(DOCUMENT SEGMENT)
And that’s just the US. The rest of the world is following suit:


Global monetary policy chart


Billionaire seasoned investors like Paul SingerRay Dalio, and Paul Tudor Jones are now raising loud concerns about the diminishment in purchasing power all of these new freshly-printed trillions will have on national fiat currencies. When big dogs like these, who have feasted on and benefitted magnificently by the status quo over the past decade, fret about about the central banks “printing too much”, you know it’s time to worry.


TINA (There Is No Alternative)


In today’s environment of zero-to-negative interest rates, big financial institutions and pension funds aren’t able to get a meaningful return on the bonds the hold in their portfolios:
Negative yields chart


The absence of yield is forcing portfolio managers to diversify into gold. While gold also has no yield, it offers a hedge against today’s extreme valuations in equity and bond prices, as well as powerful purchasing power protection:



Gold’s Record Rally Fuelled by Unlikely Buyers (Bloomberg)
(End DOCUMENT SEGMENT)
WHAT TO DO:
A - According to the passage on gold and monetary policy, what is the absence of yield forcing portfolio managers to do?
B - Say whether each statement agrees with the passage on gold and monetary policy, and quote the deciding words.
(i) Gold provides a yield that bonds currently lack.
(ii) With zero-to-negative interest rates, big financial institutions and pension funds cannot get a meaningful return on their bonds.
(iii) Countries outside the US are following the US example.
(PROVIDED MATERIAL)
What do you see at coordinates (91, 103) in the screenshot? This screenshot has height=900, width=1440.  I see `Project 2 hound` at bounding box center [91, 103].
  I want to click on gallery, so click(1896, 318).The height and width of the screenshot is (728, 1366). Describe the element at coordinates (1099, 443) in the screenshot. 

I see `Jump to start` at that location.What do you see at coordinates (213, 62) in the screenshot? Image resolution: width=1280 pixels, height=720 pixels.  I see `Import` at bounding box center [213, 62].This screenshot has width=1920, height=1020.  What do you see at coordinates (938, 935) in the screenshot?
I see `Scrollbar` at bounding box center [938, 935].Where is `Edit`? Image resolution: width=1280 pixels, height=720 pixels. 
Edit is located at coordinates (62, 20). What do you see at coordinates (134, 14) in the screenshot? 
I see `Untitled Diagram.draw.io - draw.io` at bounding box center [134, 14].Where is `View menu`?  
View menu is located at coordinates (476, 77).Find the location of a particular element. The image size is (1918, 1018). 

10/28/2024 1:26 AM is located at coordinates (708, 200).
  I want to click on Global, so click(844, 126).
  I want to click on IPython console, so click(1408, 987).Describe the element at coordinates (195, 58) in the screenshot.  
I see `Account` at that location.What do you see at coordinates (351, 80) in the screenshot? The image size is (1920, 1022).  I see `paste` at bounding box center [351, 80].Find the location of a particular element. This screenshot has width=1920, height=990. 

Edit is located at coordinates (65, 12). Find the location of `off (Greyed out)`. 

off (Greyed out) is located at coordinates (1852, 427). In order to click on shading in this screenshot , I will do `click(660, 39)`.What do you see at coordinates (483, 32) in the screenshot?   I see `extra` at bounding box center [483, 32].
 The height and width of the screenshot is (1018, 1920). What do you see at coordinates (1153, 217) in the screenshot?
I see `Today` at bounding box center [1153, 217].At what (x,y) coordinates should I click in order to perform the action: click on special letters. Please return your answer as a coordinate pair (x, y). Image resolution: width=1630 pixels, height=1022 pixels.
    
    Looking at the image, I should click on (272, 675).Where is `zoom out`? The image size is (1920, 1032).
(End PROVIDED MATERIAL)
COMPLETED EXERCISE:
A - Diversify into gold.

B -
(i) No: "While gold also has no yield"
(ii) Yes: "big financial institutions and pension funds aren’t able to get a meaningful return on the bonds"
(iii) Yes: "The rest of the world is following suit"